I wrote this years ago but for those who are new (or who haven’t bought my book where it appears!) I reprint it here as it is a topic close to my heart. Consider it my Christmas gift to one and all! Happy Christmas and a very Merry New Year!
I would like to take as my text a brief passage from a lecture Lionel Trilling gave at Harvard University in 1970. His topic is sincerity and he has this to say about literature and the universality of the messages we receive when we take it seriously:
“Generally our awareness of the differences between the moral assumptions of one culture and those of another is so developed and active that we find it hard to believe there is any such thing as essential human nature; but we all know moments when these differences, as literature attests to them, seem to make no difference, seem scarcely to exist. We read the Iliador the plays of Sophocles or Shakespeare and they come so close to our hearts and minds that they put to rout, or into abeyance, our instructed consciousness of the moral life as it is conditioned by a particular culture — they persuade us that human nature never varies, that the moral life is unitary and its terms perennial, and that only a busy intruding pedantry could ever have suggested otherwise.”
I shall begin by confessing that I have devoted a majority of my life to the defense of both literature and the universality of certain fundamental moral precepts — such precepts as justice and human rights, which I insist are at the core of every civilized (and indeed uncivilized) society and whatever religion they happen to practice. Trilling is suggesting there is a connection and I suspect he is right.
But I would add all of the arts, including dance, painting, music, and poetry to the list of things that demonstrate the universality of what we call “human nature.” The arts, and naturally literature as one of the core elements of the fine arts, prove indubitably that we are all basically alike despite our superficial differences. What this means is that as human beings who share a common nature, we are held to the same ideals regardless of our cultural or historical differences. As Trilling suggests, those differences make no difference. We all espouse justice, fairness and the rights of others as fundamental principles of a common moral code. We may view this code differently or stress different elements at one time or another — shrinking or expanding our grasp of what constitutes justice and allowing or disallowing that some who have been denied also have rights.

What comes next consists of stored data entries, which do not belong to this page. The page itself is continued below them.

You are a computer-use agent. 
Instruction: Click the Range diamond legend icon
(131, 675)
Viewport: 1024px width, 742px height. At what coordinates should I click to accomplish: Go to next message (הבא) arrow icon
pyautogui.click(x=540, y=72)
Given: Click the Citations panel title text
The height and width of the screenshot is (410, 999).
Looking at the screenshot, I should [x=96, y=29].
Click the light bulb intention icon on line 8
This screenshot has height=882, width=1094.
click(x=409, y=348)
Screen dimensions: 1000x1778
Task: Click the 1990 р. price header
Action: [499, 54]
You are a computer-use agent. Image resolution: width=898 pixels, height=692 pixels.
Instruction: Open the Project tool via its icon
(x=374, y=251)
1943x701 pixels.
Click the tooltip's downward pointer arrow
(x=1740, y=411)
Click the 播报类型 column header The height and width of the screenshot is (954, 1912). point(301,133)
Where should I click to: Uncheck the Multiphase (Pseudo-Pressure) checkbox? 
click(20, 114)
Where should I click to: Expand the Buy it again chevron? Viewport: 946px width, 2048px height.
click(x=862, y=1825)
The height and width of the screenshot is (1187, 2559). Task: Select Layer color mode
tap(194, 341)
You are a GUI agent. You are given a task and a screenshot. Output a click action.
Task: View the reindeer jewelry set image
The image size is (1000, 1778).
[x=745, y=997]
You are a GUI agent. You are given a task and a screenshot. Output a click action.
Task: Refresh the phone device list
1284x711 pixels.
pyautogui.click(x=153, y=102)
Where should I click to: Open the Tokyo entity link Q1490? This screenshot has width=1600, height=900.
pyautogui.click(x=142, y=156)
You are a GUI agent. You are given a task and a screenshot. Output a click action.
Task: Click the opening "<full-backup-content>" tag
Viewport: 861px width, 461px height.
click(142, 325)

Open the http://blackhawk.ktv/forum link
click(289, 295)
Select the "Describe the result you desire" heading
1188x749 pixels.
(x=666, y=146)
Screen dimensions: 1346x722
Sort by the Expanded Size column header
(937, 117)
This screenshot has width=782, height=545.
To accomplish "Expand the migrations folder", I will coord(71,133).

Moreover, we may espouse those universal principles and yet refuse to act on them. But when push comes to shove, or when we stop and think “what if….?” we realize that we all demand fairness, justice and the recognition of our human rights, though, of late, we may tend to ignore the responsibilities that go along with rights..
The fine arts, including literature, attest to the correctness of those demands. They demonstrate as cannot be otherwise demonstrated that we are all fundamentally alike. We share Achilles’ outrage at his treatment by Agamemnon despite the fact that he lived in a different culture ages ago. We commiserate with the seventeenth century French playwright Molière’s character Alceste when he comes to realize that one must play a role to succeed in the real world. We suspect this is a profound truth, even in our day. We can feel the hatred that permeates the soul of Keiko, one of the main characters in Kawabata’s Beauty and Sadness,and share Okonkwo’s outrage over the presumption of the Christian missionaries in their attempts to colonize his country in Achebe’s Things Fall Apart.
Moreover, when we view a painting or see our fellow humans dance or hear them sing (despite the fact that we cannot understand the words) we respond, as Trilling says, with our hearts and minds to the same emotions or others very much like those of the artists themselves. We note the presence in symphony orchestras of people of different ethnic backgrounds and from different countries who tap deep into the emotions of the composers of their European music and project it into the audience made up of a heterogeneous grouping of their fellow humans and we share a common experience.
Thus, when we hear that “it is all relative,” and that we shouldn’t be “judgmental” because we are all different, we know this is at best a half-truth, a “busy, intruding pedantry.” We are all different in so many ways as those who would ride the “Identity Politics” horse would insist. But at the core we are all the same and when we do the right thing or the wrong thing we know that this can be seen and recognized by our fellow humans who also seek in their own way to do the right thing or avoid the wrong thing. We all seek the moral high ground — or if we don’t we should.
The fine arts demonstrate in no uncertain terms that we all suffer outrages and seek approval and love in the same way and take delight in the same joys and are repulsed by the same atrocities committed by those who seem very real though they be mere “fictions,” products of an artist’s imagination. This is why we read and why we open our eyes to the beauty that surrounds us in whatever form it may take. Because it deepens our sensibilities and makes each of us a little more human.